WHAT THE TASK ASKS: Retype exactly the lines below, starting with the line that contains "The width and" and ending with the last line; leave out any pictures.

Stored data:
Content starts

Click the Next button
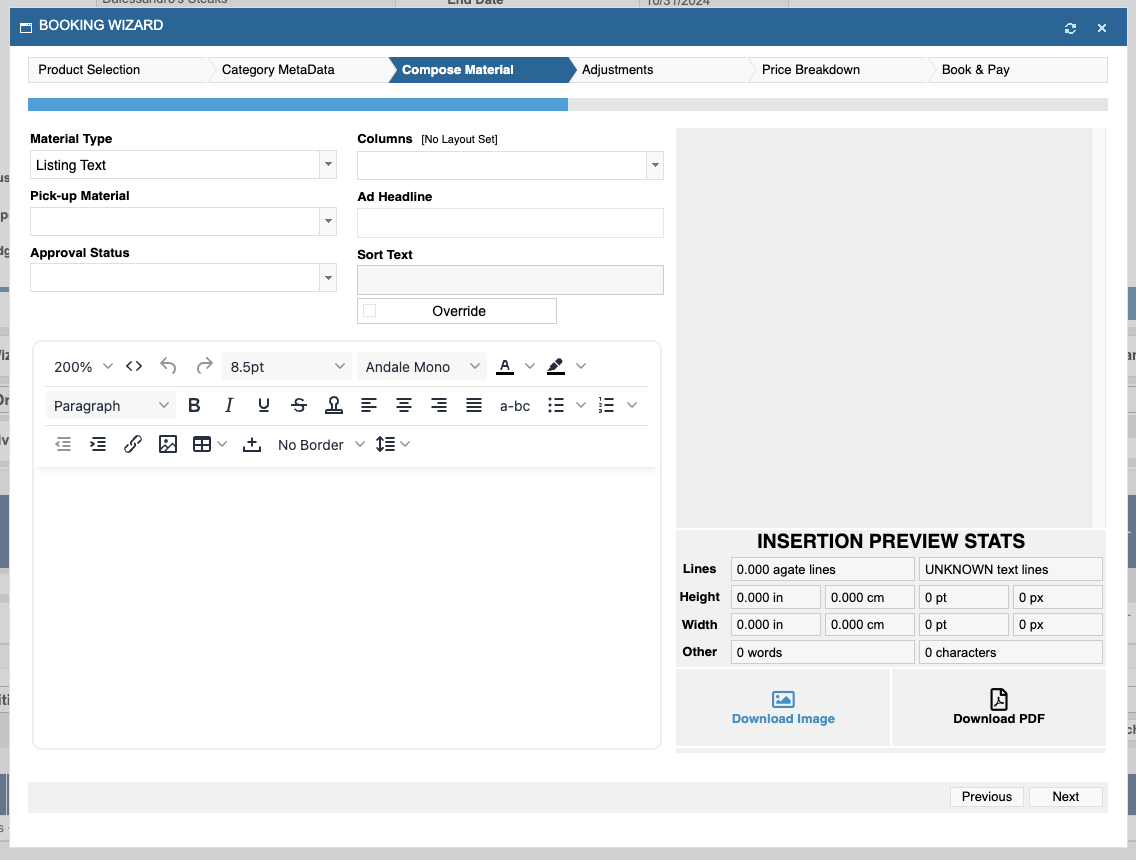 coord(1065,796)
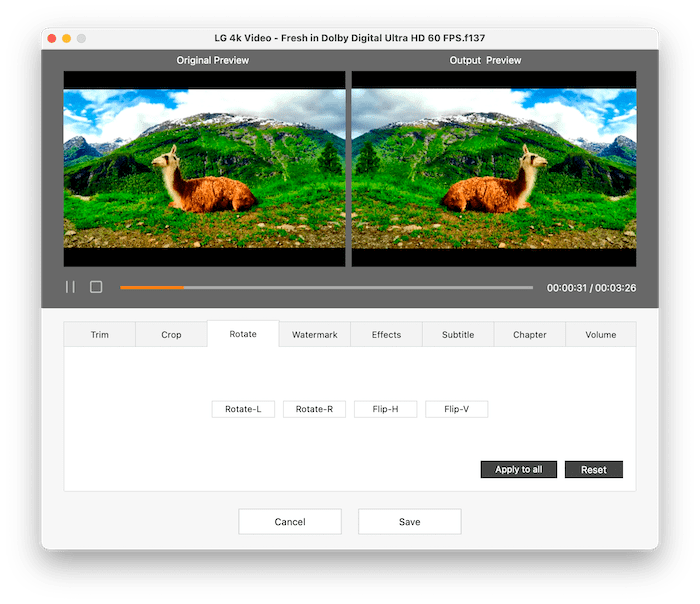Switch to the Trim tab
The height and width of the screenshot is (604, 700).
click(99, 334)
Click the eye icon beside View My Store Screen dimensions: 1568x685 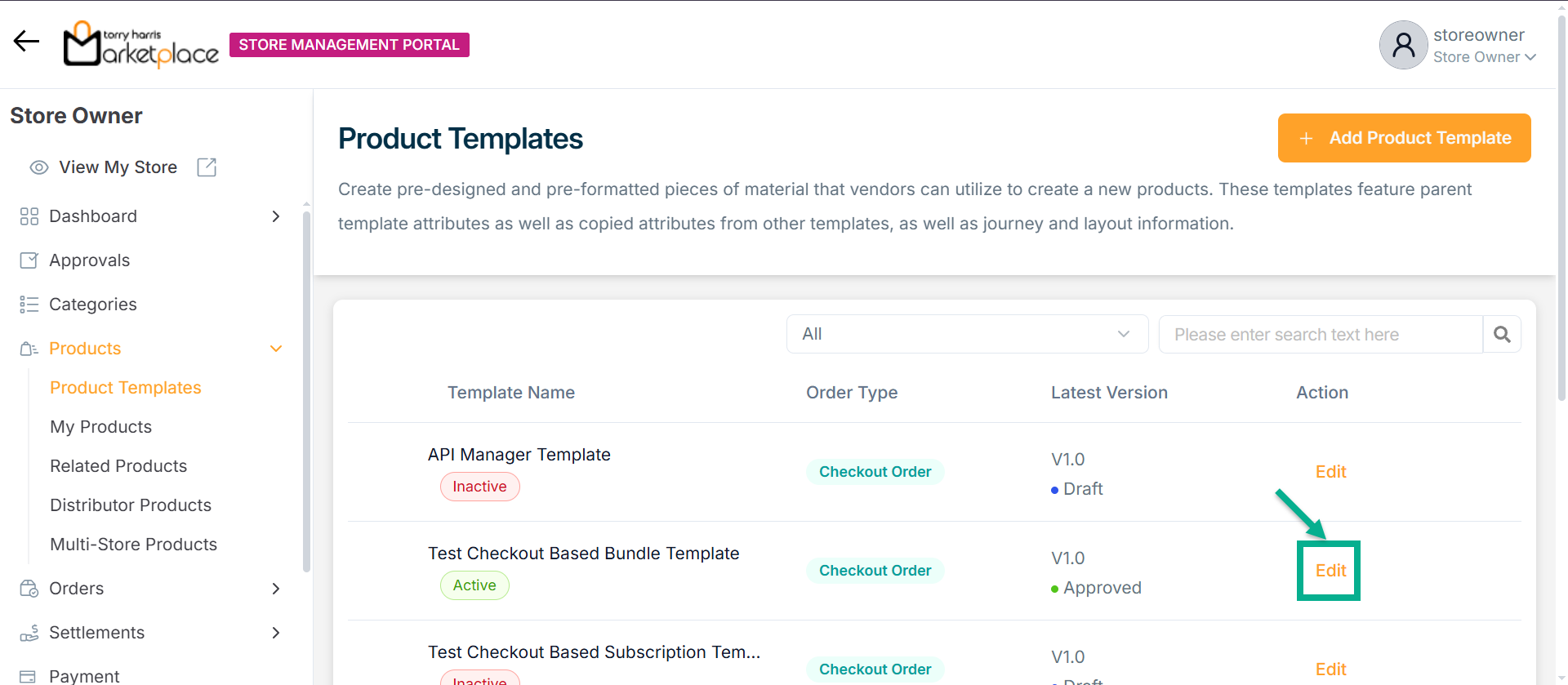[x=39, y=167]
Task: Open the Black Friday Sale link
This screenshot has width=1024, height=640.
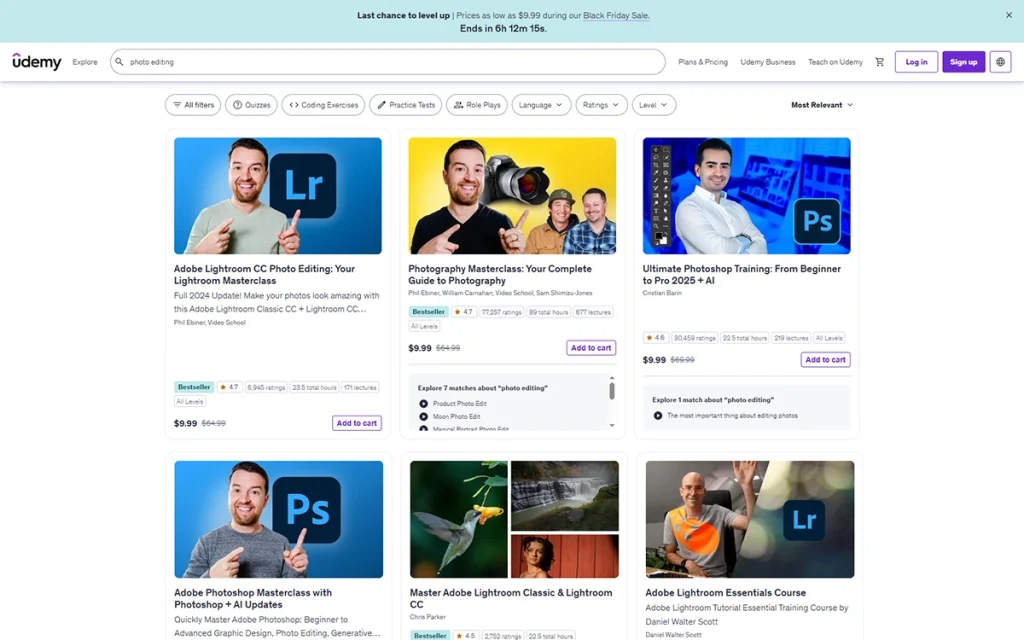Action: (616, 15)
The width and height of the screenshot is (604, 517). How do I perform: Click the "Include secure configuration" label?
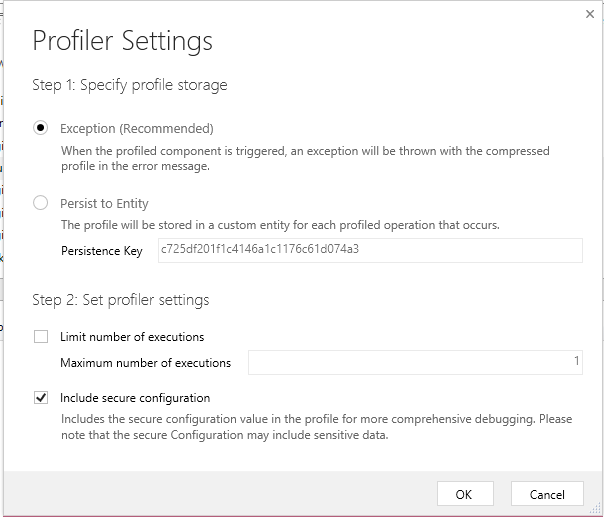point(135,398)
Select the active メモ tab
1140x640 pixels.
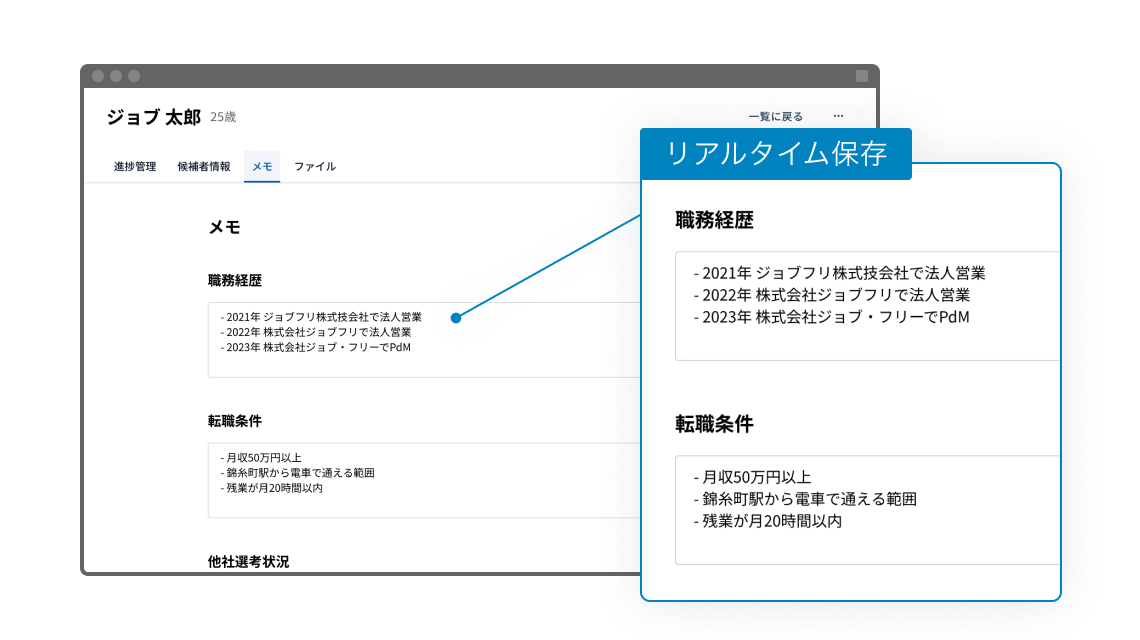coord(262,166)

Content ends

SOLUTION TO THIS EXERCISE:
The width and height of the screenshot is (604, 517). How do I perform: Click the "Include secure configuration" label?
point(135,398)
Select the active メモ tab
1140x640 pixels.
coord(262,166)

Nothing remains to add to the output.